Data extracted from a collection →
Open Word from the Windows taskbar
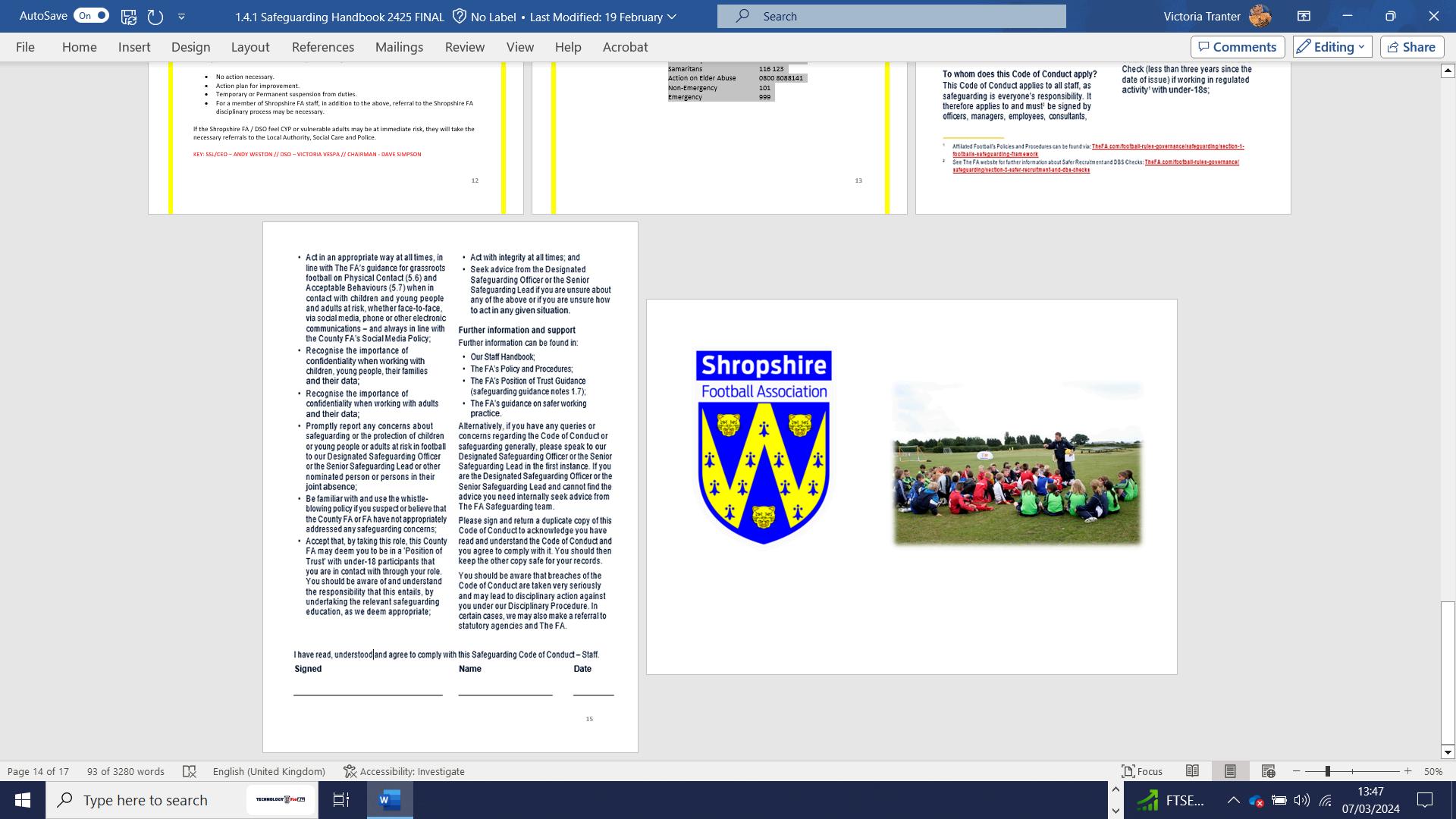The height and width of the screenshot is (819, 1456). tap(390, 800)
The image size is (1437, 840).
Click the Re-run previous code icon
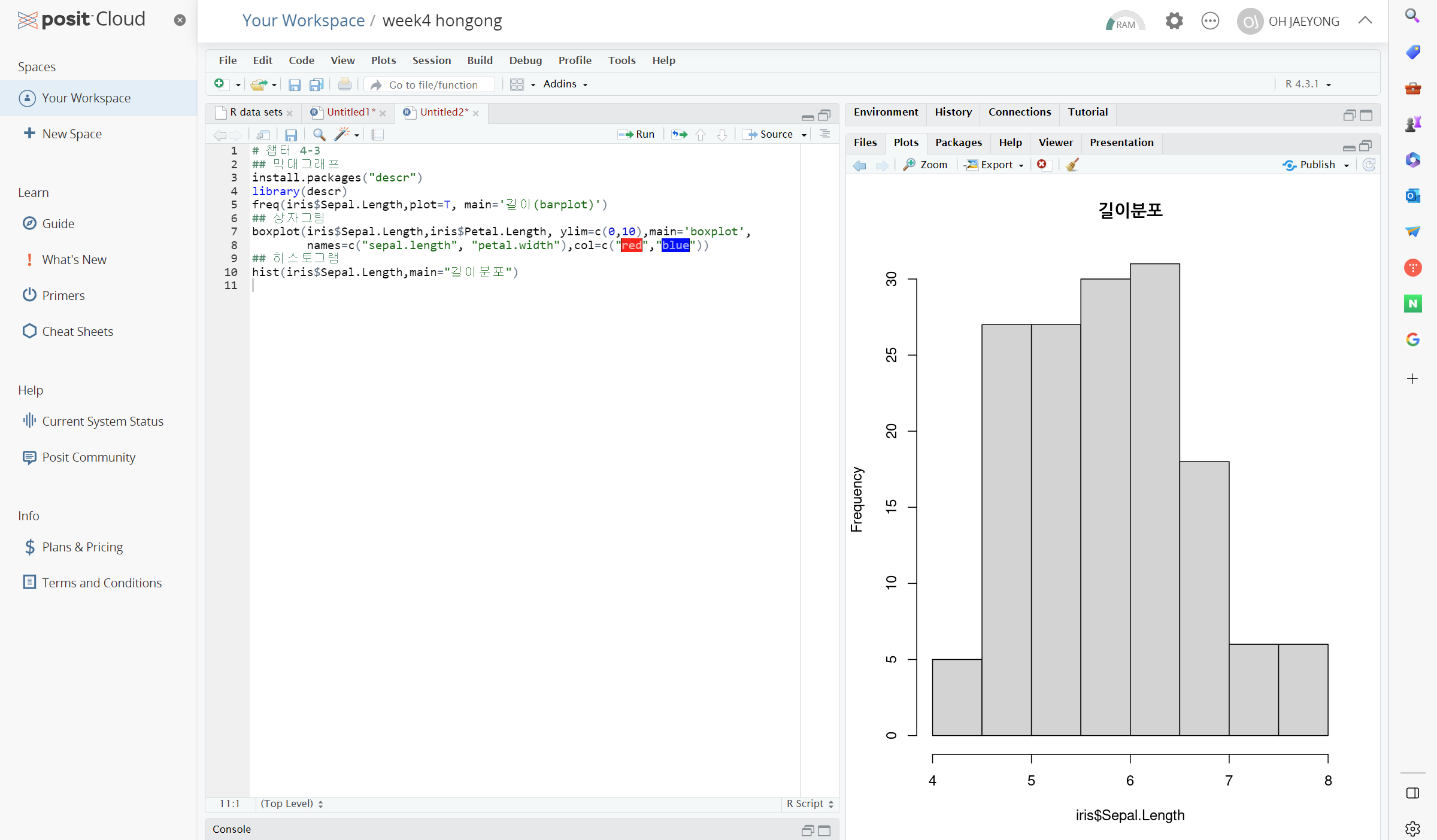coord(679,134)
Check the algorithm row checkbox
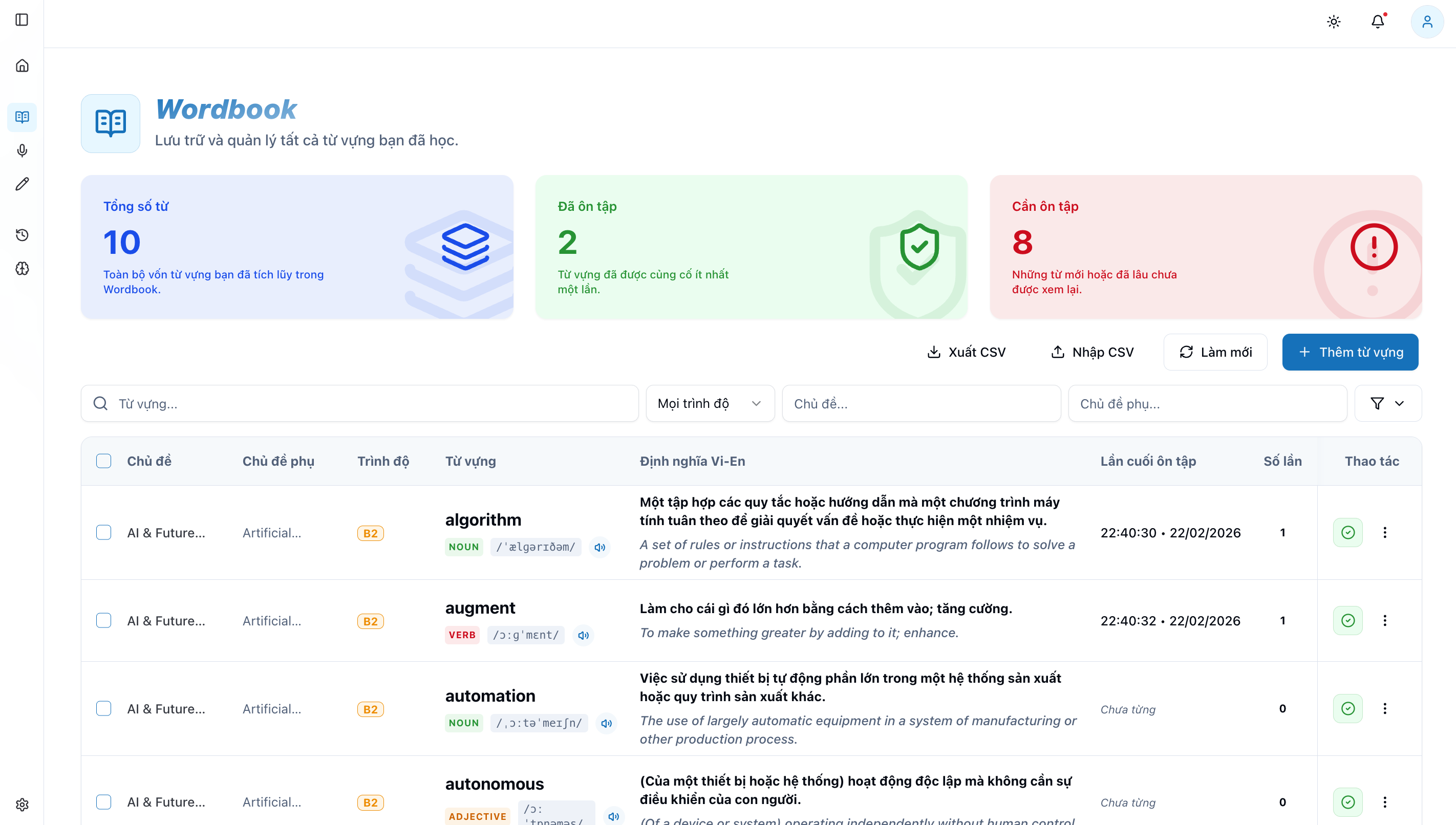Viewport: 1456px width, 825px height. (x=104, y=532)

ACTIVITY → Every line above should be duplicated exactly; the pictures are to be left out.

EXPECTED OUTPUT →
Open Word from the Windows taskbar
The height and width of the screenshot is (819, 1456). tap(390, 800)
The image size is (1437, 840).
Click the Re-run previous code icon
coord(679,134)
Check the algorithm row checkbox
Viewport: 1456px width, 825px height. (x=104, y=532)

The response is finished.